Your instructions: Copy the lines below word for word, leaving out the pictures.

Data for this exercise:
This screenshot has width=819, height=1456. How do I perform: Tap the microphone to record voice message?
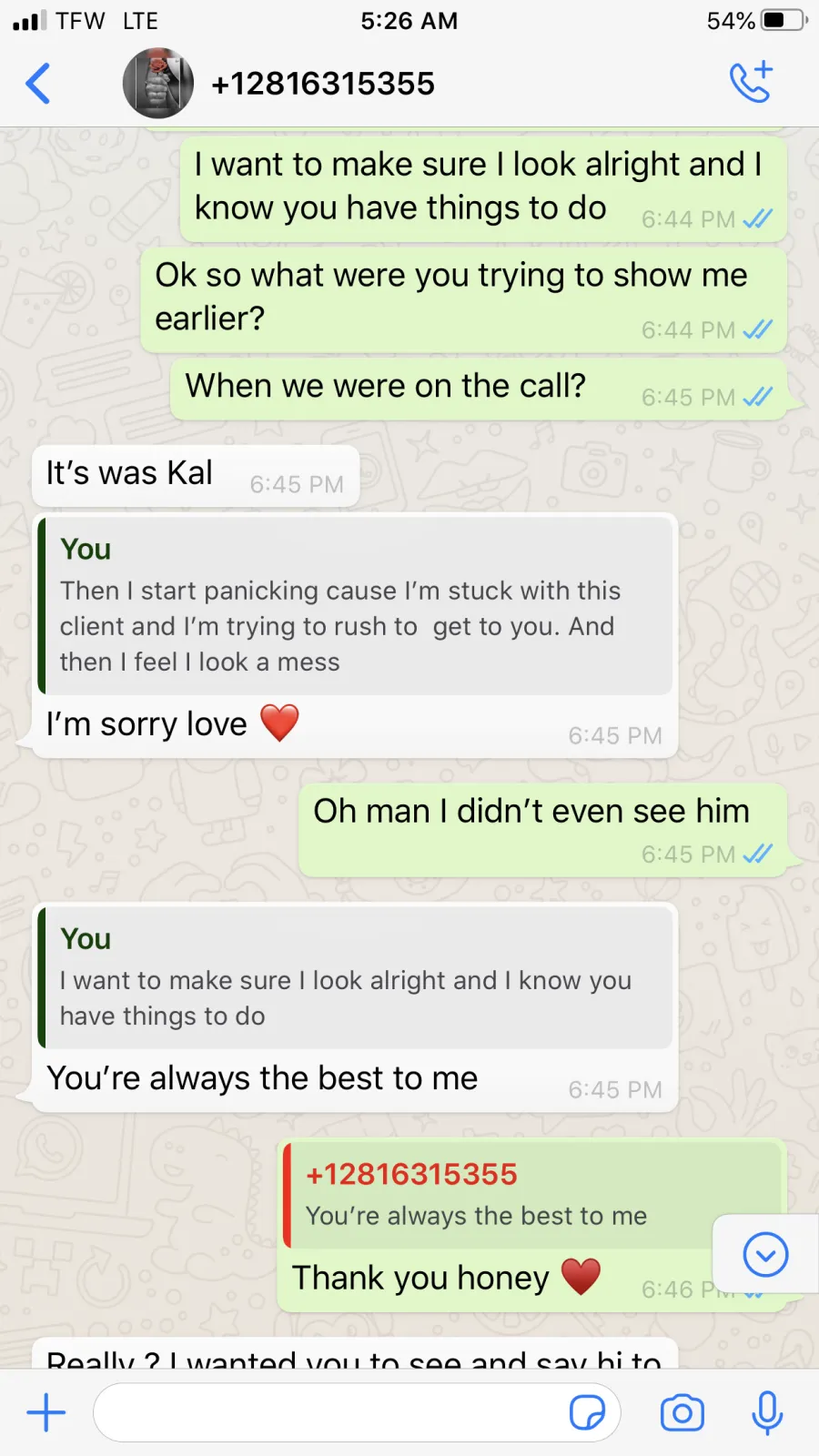pos(767,1413)
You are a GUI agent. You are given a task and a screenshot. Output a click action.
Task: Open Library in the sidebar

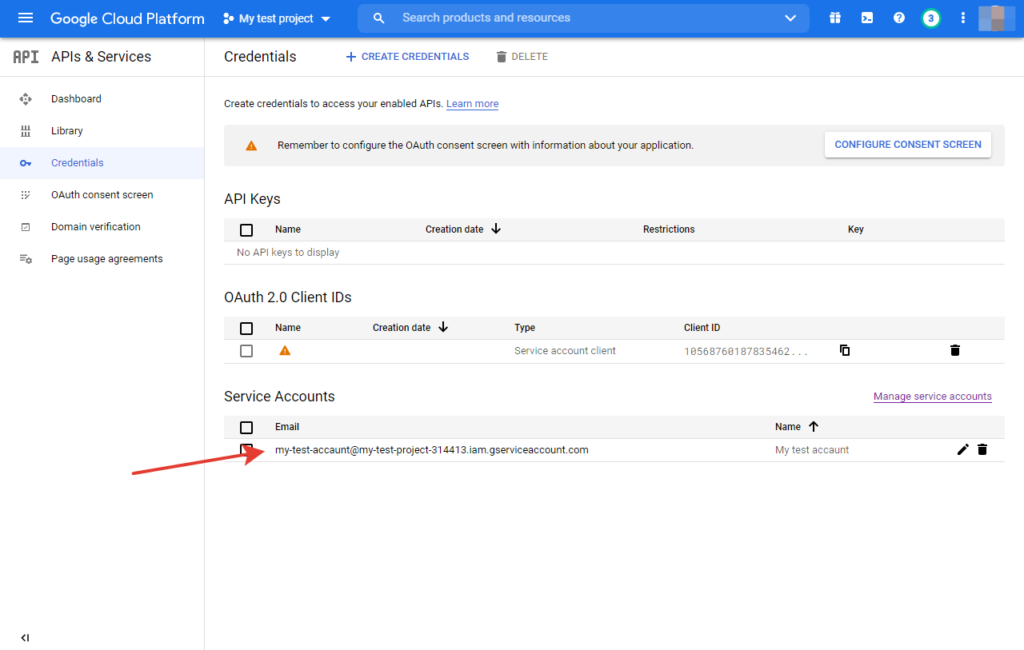pyautogui.click(x=67, y=131)
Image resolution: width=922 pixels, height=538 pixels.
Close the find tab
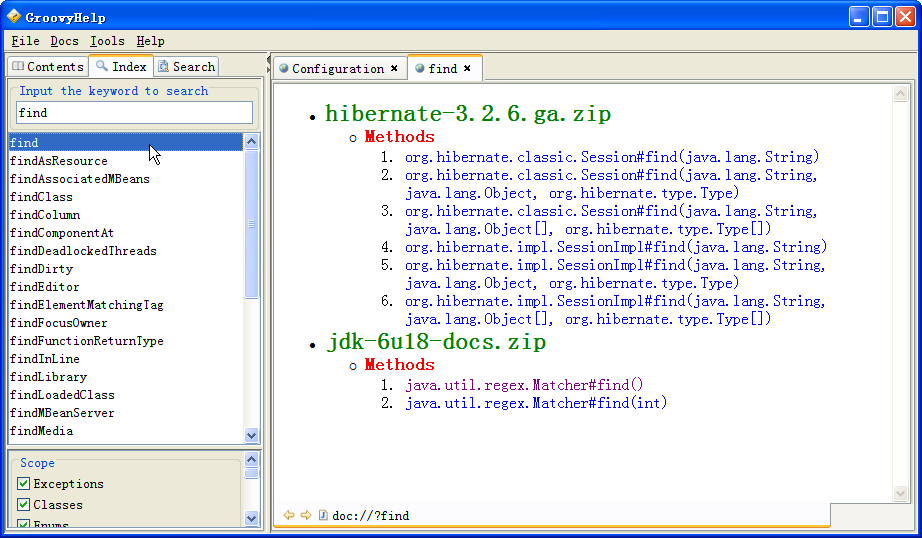[467, 69]
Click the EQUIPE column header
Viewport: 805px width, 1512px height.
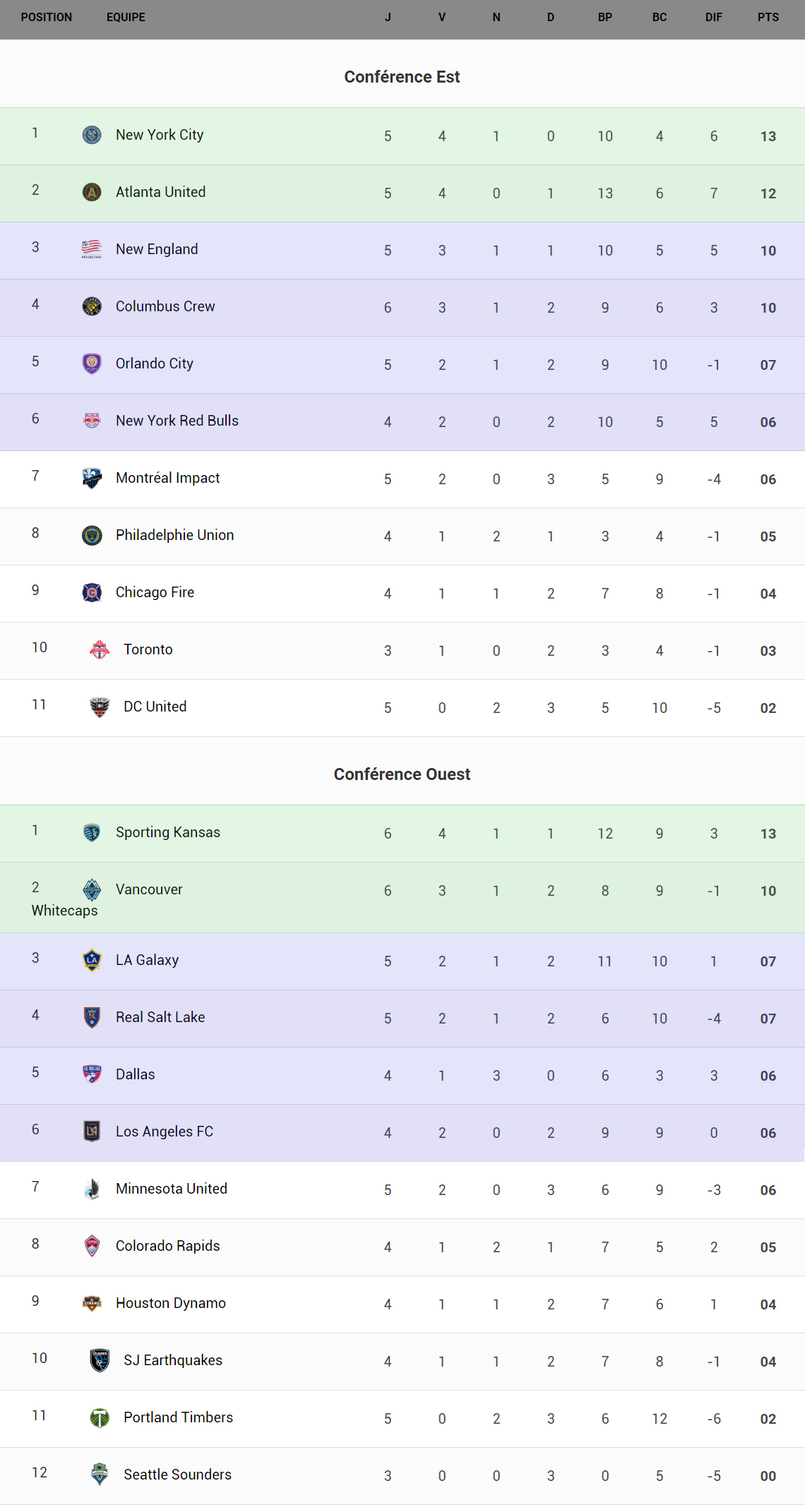[x=126, y=17]
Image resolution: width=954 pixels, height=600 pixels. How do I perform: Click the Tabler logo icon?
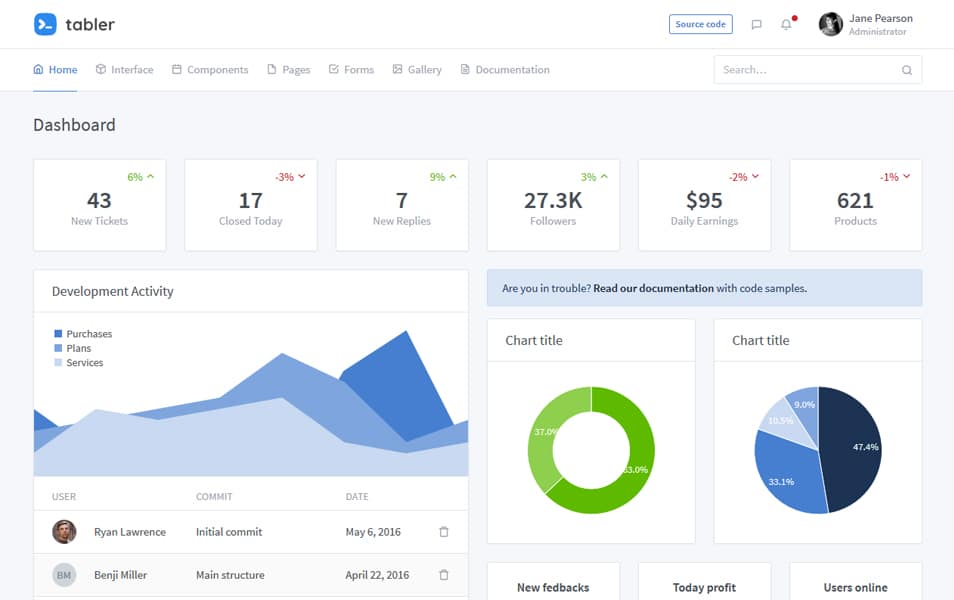(45, 24)
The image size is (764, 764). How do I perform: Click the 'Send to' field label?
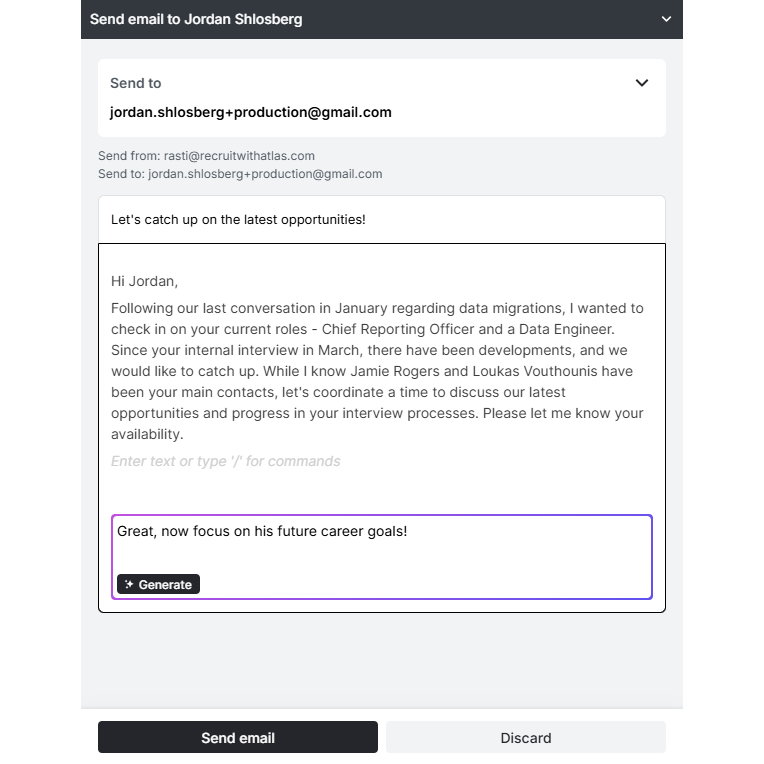tap(135, 83)
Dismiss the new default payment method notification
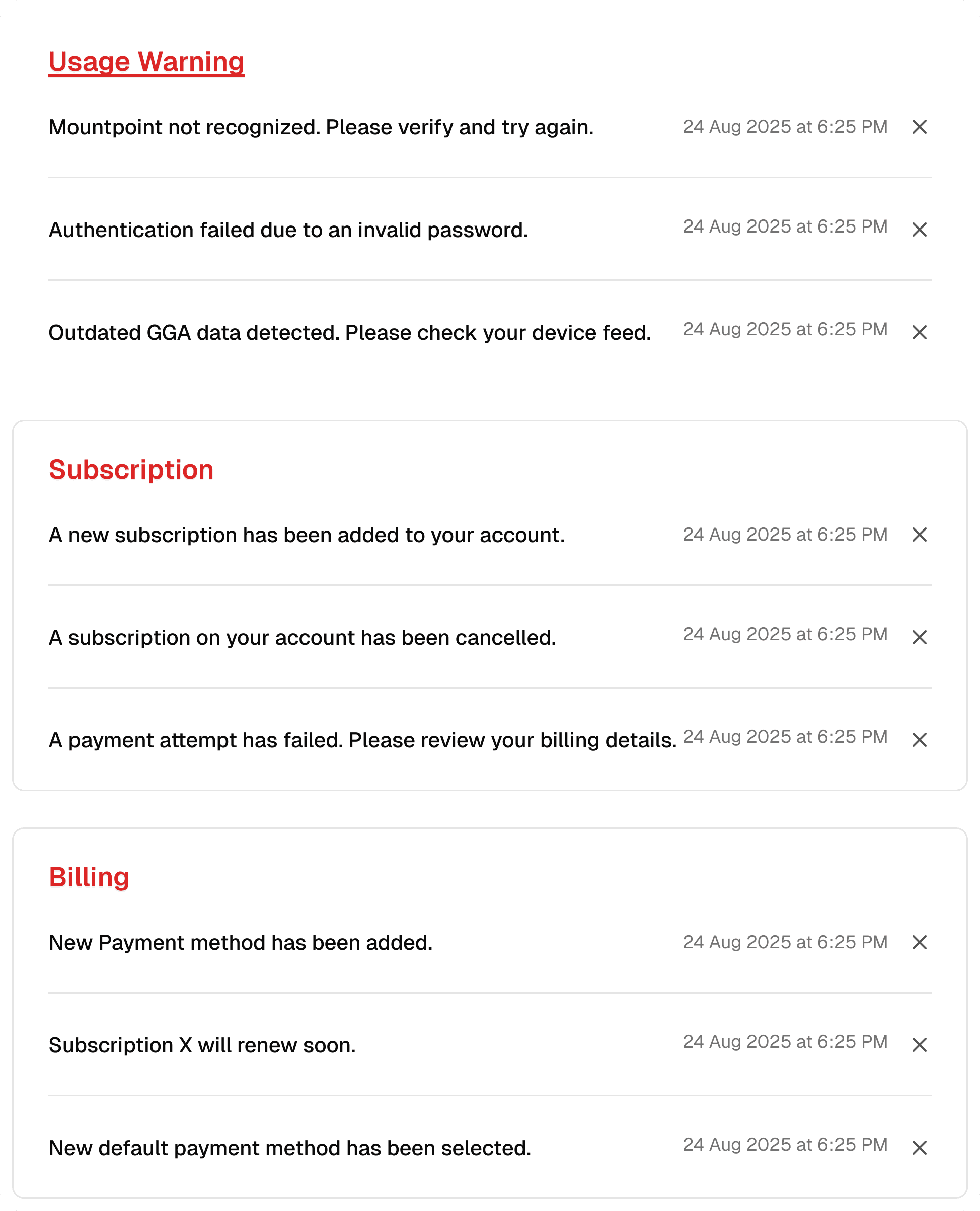Image resolution: width=980 pixels, height=1211 pixels. click(919, 1148)
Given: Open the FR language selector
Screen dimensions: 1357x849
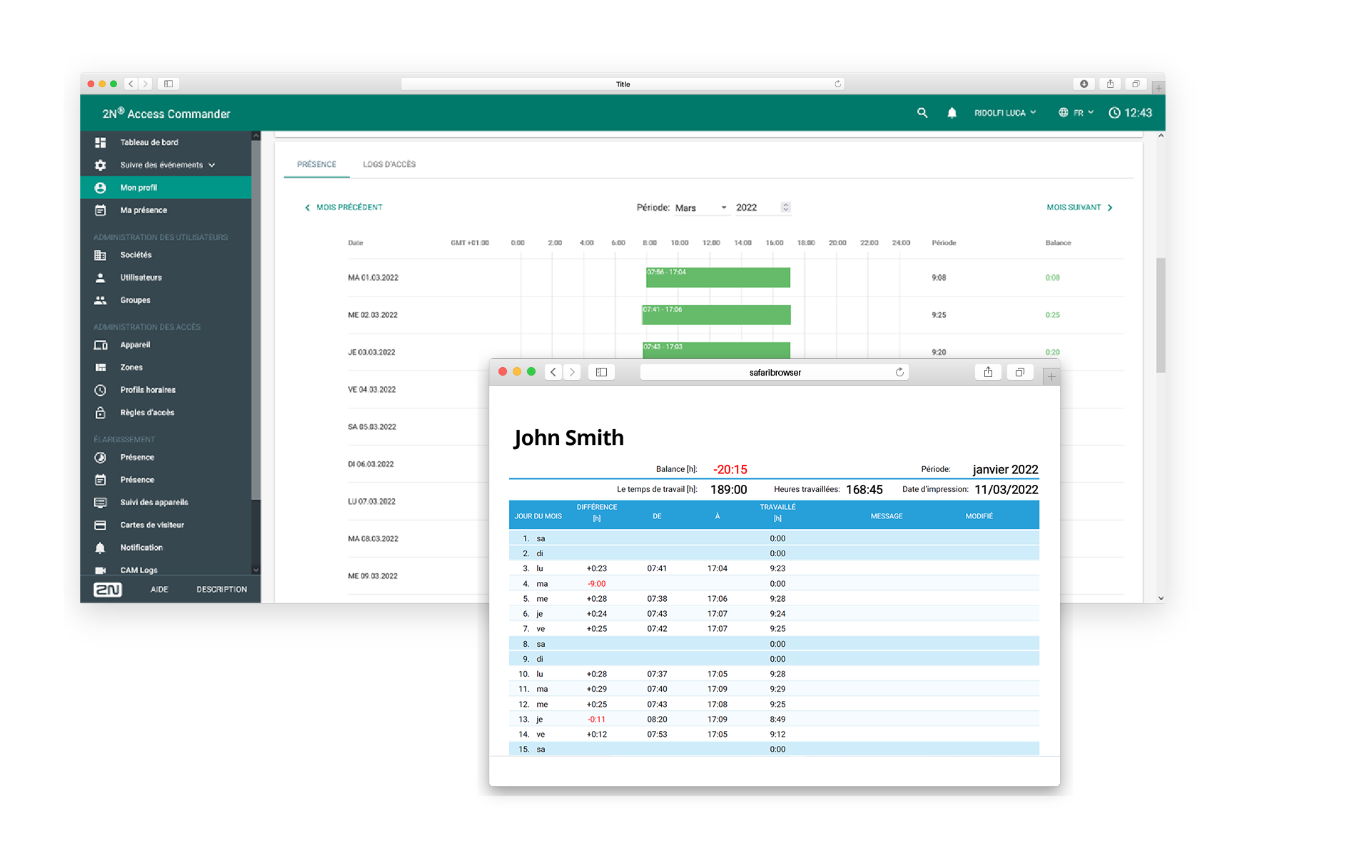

Answer:
This screenshot has width=819, height=1456. How do I perform: Tap the microphone to record voice message?
pos(767,1413)
You are a GUI agent. You are given a task and a screenshot. Output a click action.
Task: Open Library in the sidebar

pyautogui.click(x=67, y=131)
Image resolution: width=922 pixels, height=538 pixels.
Close the find tab
[467, 69]
Click the EQUIPE column header
Viewport: 805px width, 1512px height.
[x=126, y=17]
Image resolution: width=954 pixels, height=600 pixels. How do I perform: Click the Tabler logo icon?
(45, 24)
The image size is (764, 764). How do I perform: Click the 'Send to' field label?
tap(135, 83)
Dismiss the new default payment method notification
Image resolution: width=980 pixels, height=1211 pixels. click(919, 1148)
Given: Open the FR language selector
Screen dimensions: 1357x849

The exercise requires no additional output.